We will put together the results of the different tests to work out whether your child has any difficulty hearing, and if so which part of the ear and hearing system may be affected. This will help us to work out whether a hearing loss may be temporary (for example, ‘glue ear’, due to congestion behind the eardrums) or more permanent.
We will explain the results to you and then discuss the options for what to do next. Depending on the results we have found, these options may include:
· Discharge from the Audiology service if results are within normal limits.
· Watchful waiting (for example, in the case of ‘glue ear’ which often resolves by itself after a period of time).
· Trying hearing aids to help ensure your child has best possible access to quiet speech and environmental sounds.
· Referral to other specialties for their opinion, for example: Ear, Nose and Throat Department, Audiological Medicine, Speech and Language Therapy or Teachers of the Hearing Impaired.

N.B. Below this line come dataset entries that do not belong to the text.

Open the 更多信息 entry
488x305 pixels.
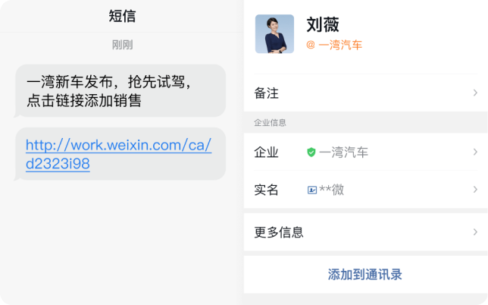tap(366, 232)
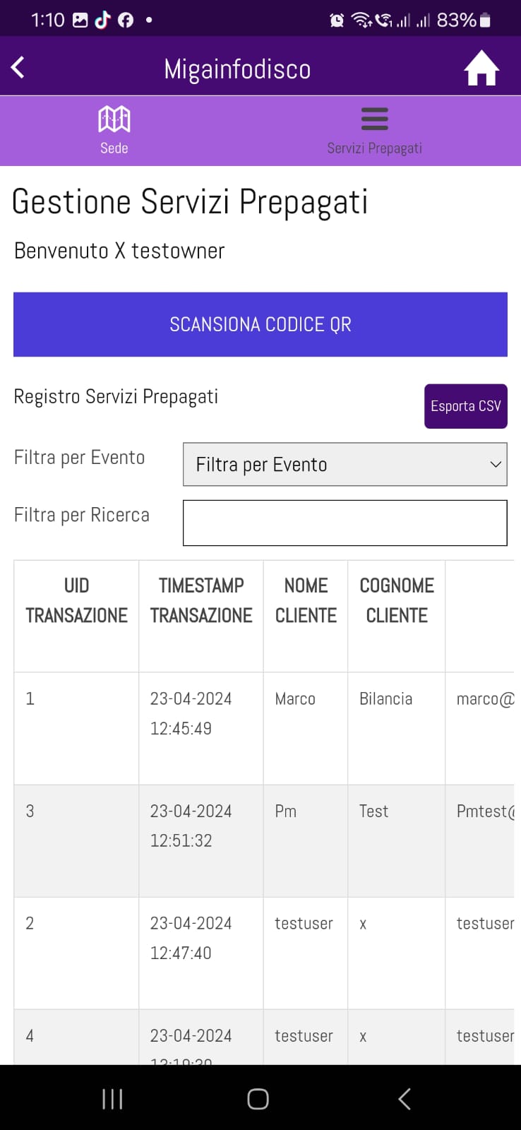The image size is (521, 1130).
Task: Tap the back arrow in header
Action: coord(18,68)
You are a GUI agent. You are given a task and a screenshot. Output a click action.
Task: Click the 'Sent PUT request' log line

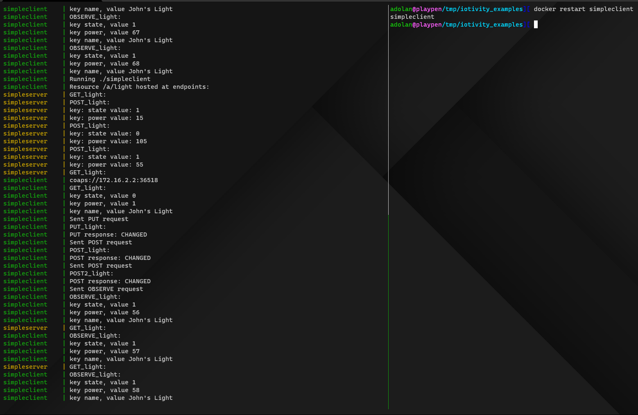[99, 219]
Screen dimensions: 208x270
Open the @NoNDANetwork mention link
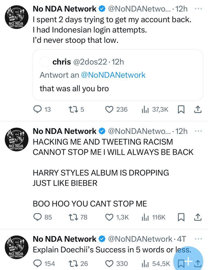click(113, 75)
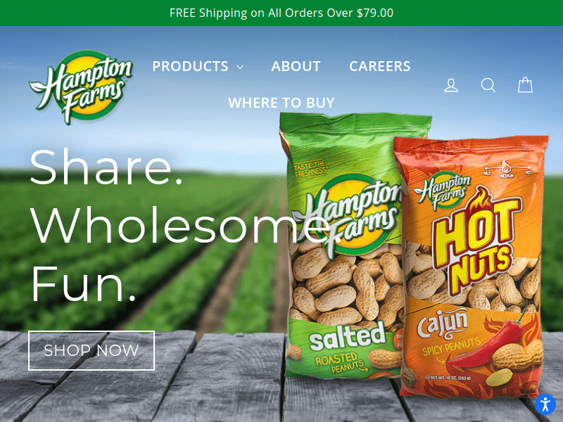
Task: Click the FREE Shipping announcement banner
Action: point(282,13)
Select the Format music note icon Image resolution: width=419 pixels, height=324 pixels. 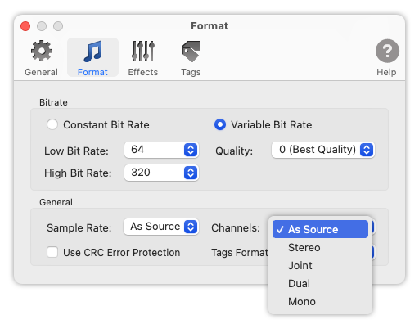pos(92,52)
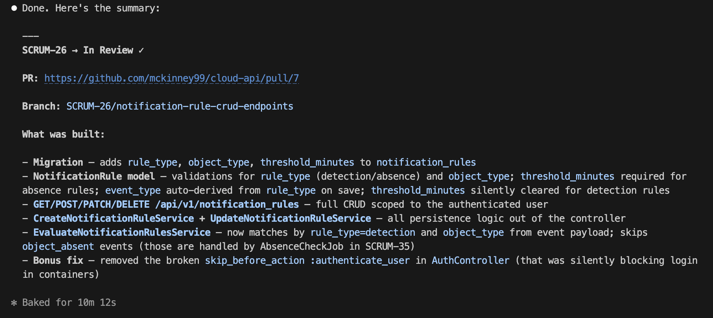This screenshot has height=318, width=713.
Task: Click the checkmark after "In Review"
Action: [x=141, y=51]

After the appointment, you and your GP will receive a written report by post which outlines the results and management plan. Please provide us with names and addresses of any other health professionals that you would like to receive a copy of this report.
If you require any written information to be provided in any language other than English, please let us know as soon as possible.
Children who already have hearing aids should bring these to every appointment.
If your child wears glasses, please bring these too.
Paediatric Audiology Department
The Royal Surrey County Hospital
There is an answerphone attached; please do leave a message if we are unable to answer your call.
We endeavour to respond to all messages received within two working days.
We very much value feedback from all of our patients, and our receptionist may ask you to complete a satisfaction questionnaire when you come to your appointment.
In the children’s waiting area you will also find comments cards and a box, where you can tell us about your experience.